Input data —
# # #

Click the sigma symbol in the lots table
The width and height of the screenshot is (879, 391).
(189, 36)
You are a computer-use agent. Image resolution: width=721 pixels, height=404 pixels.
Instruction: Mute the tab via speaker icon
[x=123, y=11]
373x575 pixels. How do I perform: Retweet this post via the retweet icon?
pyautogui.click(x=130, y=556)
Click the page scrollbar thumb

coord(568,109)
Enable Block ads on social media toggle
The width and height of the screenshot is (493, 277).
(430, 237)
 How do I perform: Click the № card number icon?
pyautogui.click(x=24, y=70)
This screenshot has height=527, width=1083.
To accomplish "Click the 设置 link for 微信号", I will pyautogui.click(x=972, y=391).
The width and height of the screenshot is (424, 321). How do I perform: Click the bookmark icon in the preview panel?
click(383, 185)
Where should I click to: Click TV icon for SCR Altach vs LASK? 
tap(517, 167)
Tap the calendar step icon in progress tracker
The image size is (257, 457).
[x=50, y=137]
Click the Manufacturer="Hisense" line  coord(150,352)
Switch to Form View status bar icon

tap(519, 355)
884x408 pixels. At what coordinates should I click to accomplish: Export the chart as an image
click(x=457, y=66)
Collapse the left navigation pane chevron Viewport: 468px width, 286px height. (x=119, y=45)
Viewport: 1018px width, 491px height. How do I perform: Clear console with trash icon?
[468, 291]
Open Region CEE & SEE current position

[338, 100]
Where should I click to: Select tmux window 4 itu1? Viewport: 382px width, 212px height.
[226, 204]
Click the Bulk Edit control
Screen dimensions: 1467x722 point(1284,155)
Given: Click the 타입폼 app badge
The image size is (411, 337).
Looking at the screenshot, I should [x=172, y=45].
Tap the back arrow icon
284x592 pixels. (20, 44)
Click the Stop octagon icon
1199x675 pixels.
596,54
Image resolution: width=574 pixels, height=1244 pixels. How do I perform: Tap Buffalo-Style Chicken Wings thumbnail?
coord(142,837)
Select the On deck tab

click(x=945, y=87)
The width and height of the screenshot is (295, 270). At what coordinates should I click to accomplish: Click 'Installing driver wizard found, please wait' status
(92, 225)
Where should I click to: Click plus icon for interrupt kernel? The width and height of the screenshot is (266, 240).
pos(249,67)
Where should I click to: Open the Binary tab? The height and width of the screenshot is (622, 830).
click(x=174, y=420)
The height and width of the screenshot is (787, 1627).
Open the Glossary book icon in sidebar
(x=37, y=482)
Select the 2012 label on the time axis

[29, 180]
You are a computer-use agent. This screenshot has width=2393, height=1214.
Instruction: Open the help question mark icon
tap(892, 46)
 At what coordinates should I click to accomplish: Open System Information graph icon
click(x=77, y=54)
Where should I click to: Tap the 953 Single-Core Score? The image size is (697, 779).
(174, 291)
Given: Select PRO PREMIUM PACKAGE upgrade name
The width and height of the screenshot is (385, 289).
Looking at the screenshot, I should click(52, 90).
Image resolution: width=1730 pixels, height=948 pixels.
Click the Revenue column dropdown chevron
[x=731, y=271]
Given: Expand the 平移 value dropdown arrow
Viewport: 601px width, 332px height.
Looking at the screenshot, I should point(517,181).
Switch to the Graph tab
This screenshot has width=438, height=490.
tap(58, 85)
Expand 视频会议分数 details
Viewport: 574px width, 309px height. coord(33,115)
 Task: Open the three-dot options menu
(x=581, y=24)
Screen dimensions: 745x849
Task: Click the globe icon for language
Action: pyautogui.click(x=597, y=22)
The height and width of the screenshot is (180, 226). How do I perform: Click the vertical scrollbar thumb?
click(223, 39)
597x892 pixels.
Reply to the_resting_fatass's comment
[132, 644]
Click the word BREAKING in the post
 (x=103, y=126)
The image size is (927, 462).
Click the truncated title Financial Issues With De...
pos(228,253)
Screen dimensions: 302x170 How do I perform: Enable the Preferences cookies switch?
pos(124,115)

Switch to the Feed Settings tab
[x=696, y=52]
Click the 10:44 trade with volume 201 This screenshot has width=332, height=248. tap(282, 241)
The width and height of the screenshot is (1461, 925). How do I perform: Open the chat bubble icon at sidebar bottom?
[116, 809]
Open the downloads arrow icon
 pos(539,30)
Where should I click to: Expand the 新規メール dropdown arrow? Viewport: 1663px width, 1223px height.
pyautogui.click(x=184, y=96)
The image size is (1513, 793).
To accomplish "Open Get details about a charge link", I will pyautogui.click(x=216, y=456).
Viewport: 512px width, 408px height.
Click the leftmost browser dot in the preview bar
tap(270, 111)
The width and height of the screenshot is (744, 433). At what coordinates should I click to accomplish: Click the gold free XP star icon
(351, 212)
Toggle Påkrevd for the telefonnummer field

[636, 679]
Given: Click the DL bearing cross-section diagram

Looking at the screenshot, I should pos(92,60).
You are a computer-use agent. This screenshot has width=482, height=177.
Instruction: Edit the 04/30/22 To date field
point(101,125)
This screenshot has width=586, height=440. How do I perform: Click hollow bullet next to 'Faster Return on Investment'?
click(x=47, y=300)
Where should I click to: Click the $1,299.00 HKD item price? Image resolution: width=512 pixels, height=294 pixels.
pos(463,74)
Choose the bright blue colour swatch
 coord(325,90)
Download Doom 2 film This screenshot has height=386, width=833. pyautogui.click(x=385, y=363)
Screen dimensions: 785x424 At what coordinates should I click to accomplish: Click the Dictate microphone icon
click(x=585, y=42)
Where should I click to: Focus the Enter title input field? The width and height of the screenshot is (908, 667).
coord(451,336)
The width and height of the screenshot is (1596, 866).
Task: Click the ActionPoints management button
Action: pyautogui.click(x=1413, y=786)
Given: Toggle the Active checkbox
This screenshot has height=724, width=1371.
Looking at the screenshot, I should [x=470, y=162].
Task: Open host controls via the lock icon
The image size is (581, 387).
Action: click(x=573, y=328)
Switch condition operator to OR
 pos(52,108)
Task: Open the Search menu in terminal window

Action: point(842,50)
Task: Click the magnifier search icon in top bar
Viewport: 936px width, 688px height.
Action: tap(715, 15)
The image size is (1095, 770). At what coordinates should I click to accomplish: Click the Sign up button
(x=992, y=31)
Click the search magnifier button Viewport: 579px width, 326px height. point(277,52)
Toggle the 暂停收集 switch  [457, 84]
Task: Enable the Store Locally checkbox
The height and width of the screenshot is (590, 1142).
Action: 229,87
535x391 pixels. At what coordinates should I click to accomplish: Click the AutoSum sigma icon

# # #

Objective — Count the lines in the entries above that contain the string "Select" and reply with the number alone.

Solution to this problem — 4